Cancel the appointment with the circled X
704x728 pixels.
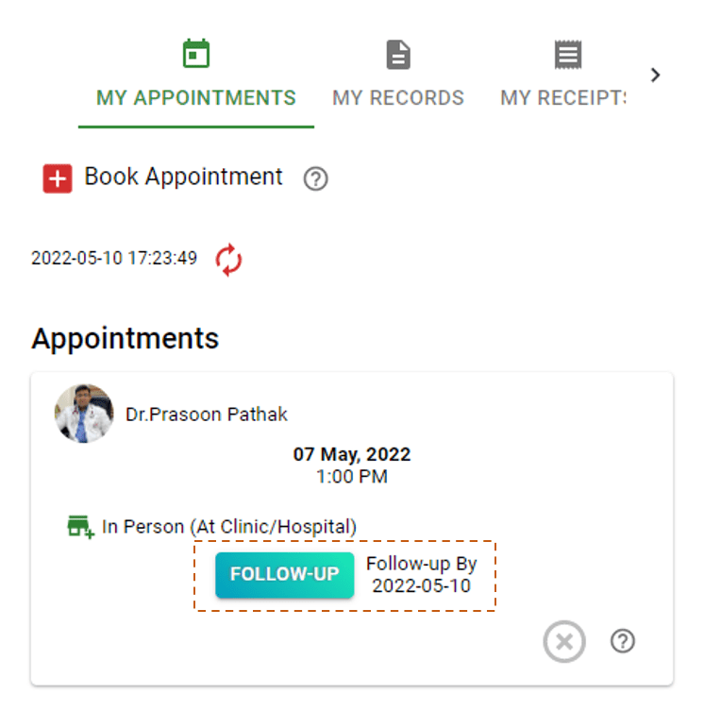564,642
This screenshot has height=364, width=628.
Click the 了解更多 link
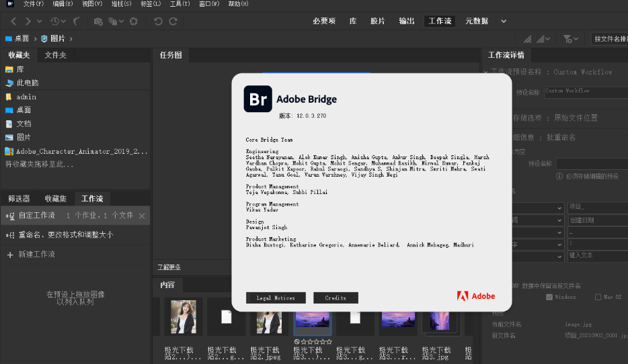[x=169, y=267]
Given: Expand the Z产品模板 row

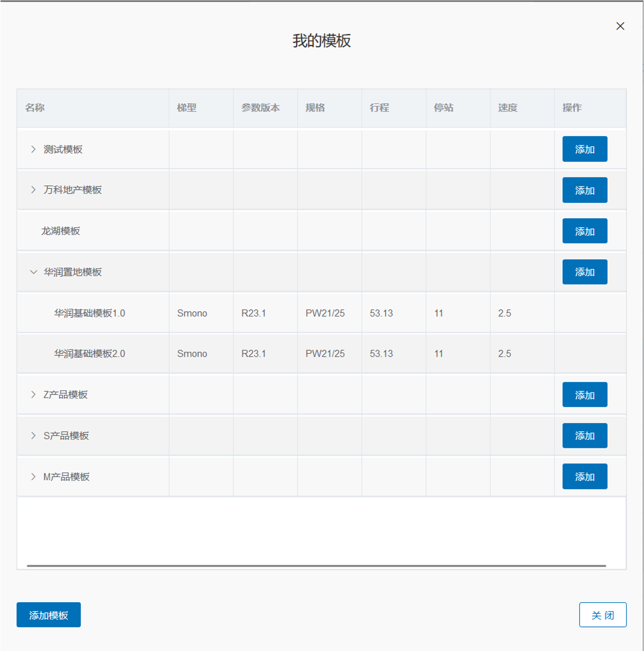Looking at the screenshot, I should (33, 394).

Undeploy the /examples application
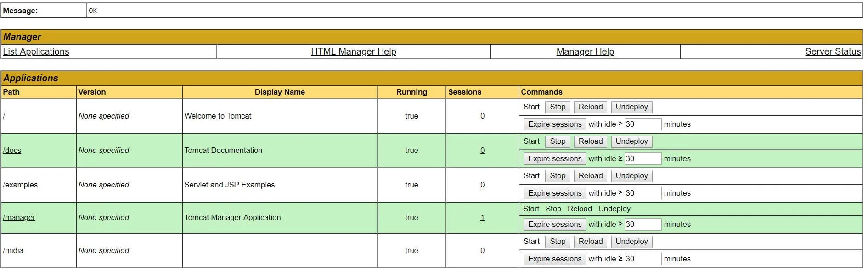point(631,176)
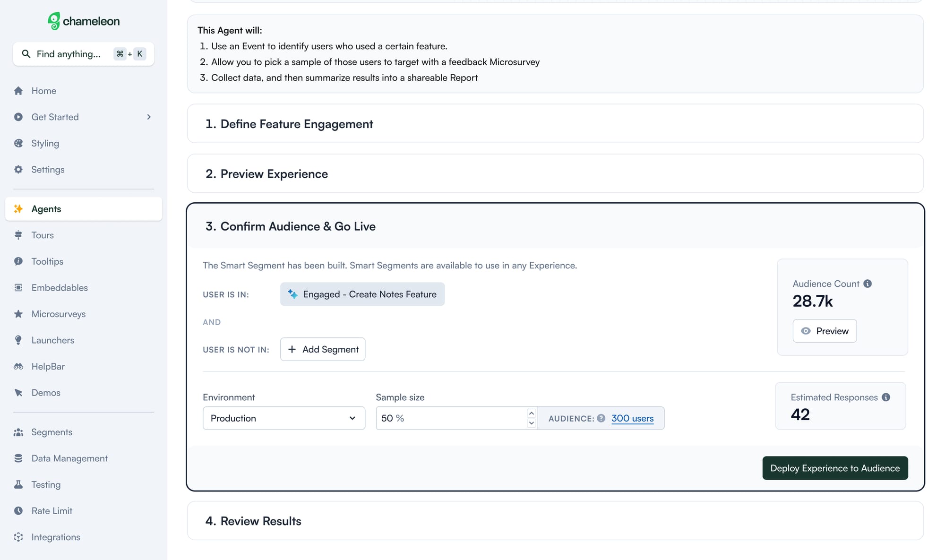
Task: Click Deploy Experience to Audience button
Action: coord(835,468)
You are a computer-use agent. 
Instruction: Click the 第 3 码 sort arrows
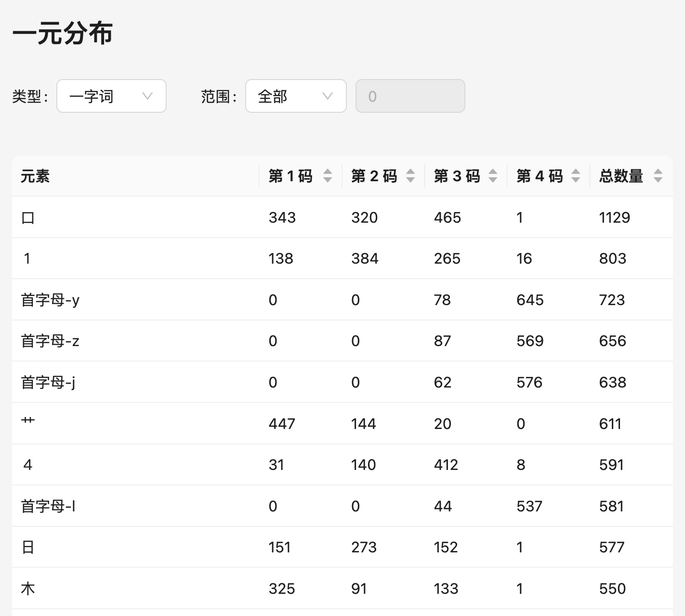tap(493, 176)
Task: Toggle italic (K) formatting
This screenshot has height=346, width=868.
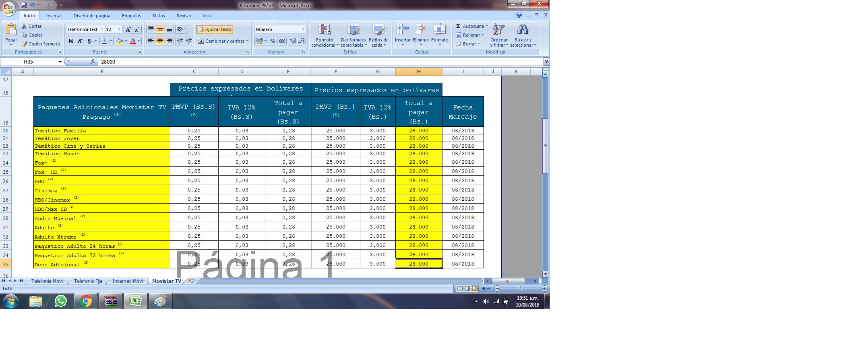Action: 80,41
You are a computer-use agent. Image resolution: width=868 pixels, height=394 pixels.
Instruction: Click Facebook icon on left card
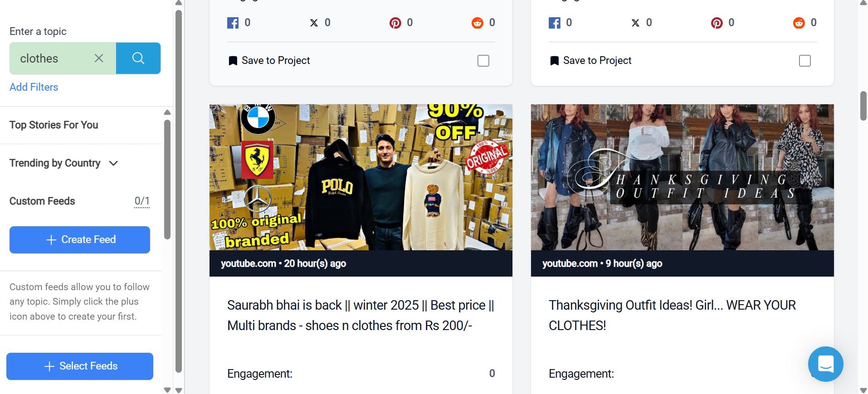[233, 23]
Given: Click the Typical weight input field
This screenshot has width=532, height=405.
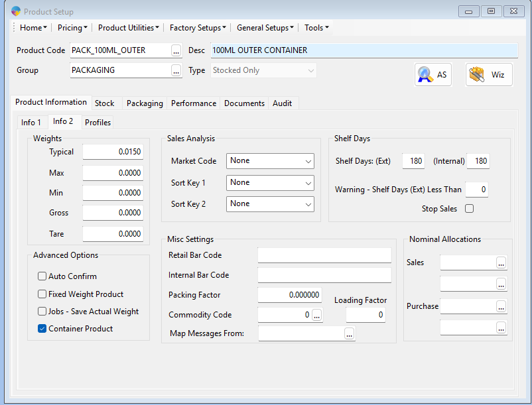Looking at the screenshot, I should coord(113,152).
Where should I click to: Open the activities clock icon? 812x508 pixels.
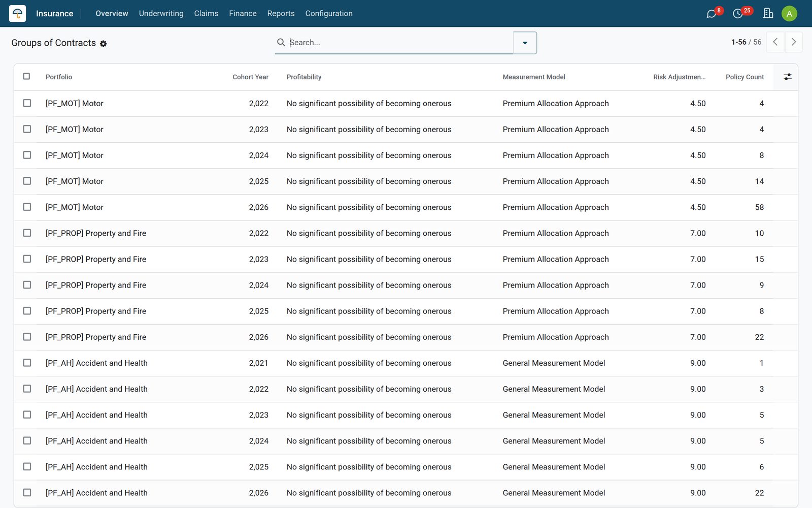pos(738,14)
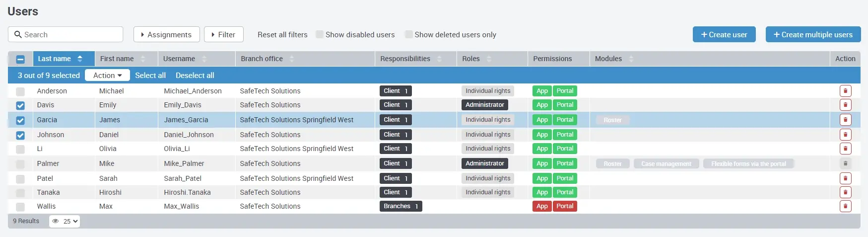Click the search magnifier icon
Image resolution: width=868 pixels, height=237 pixels.
(18, 34)
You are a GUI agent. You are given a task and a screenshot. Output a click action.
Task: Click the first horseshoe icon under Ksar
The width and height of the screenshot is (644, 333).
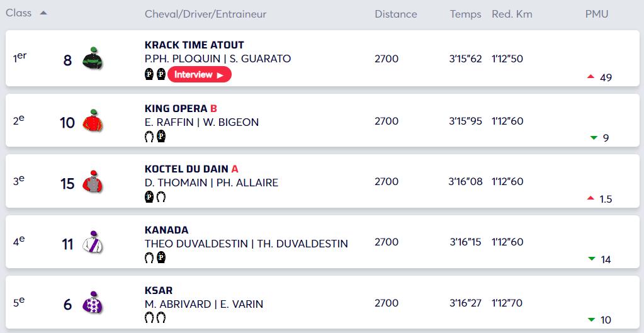pos(149,319)
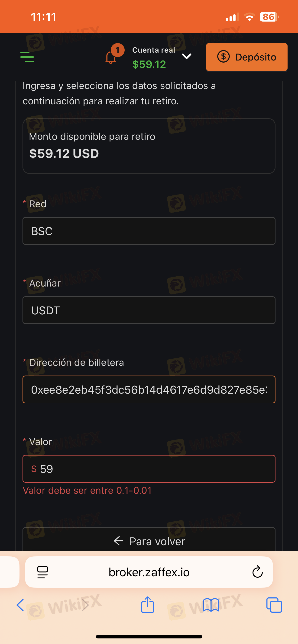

EXERCISE BRIEF:
What are the lines from the one containing "Where should I" through the end of the records? Write them out exactly, leaving out the pictures.

ANSWER SPACE:
Where should I click to: Open the activities clock icon? 812x508 pixels.
pos(738,14)
Click the search magnifier icon
Image resolution: width=868 pixels, height=237 pixels.
(18, 34)
You are a GUI agent. You are given a task and a screenshot. Output a click action.
Task: Click the first horseshoe icon under Ksar
The width and height of the screenshot is (644, 333).
pos(149,319)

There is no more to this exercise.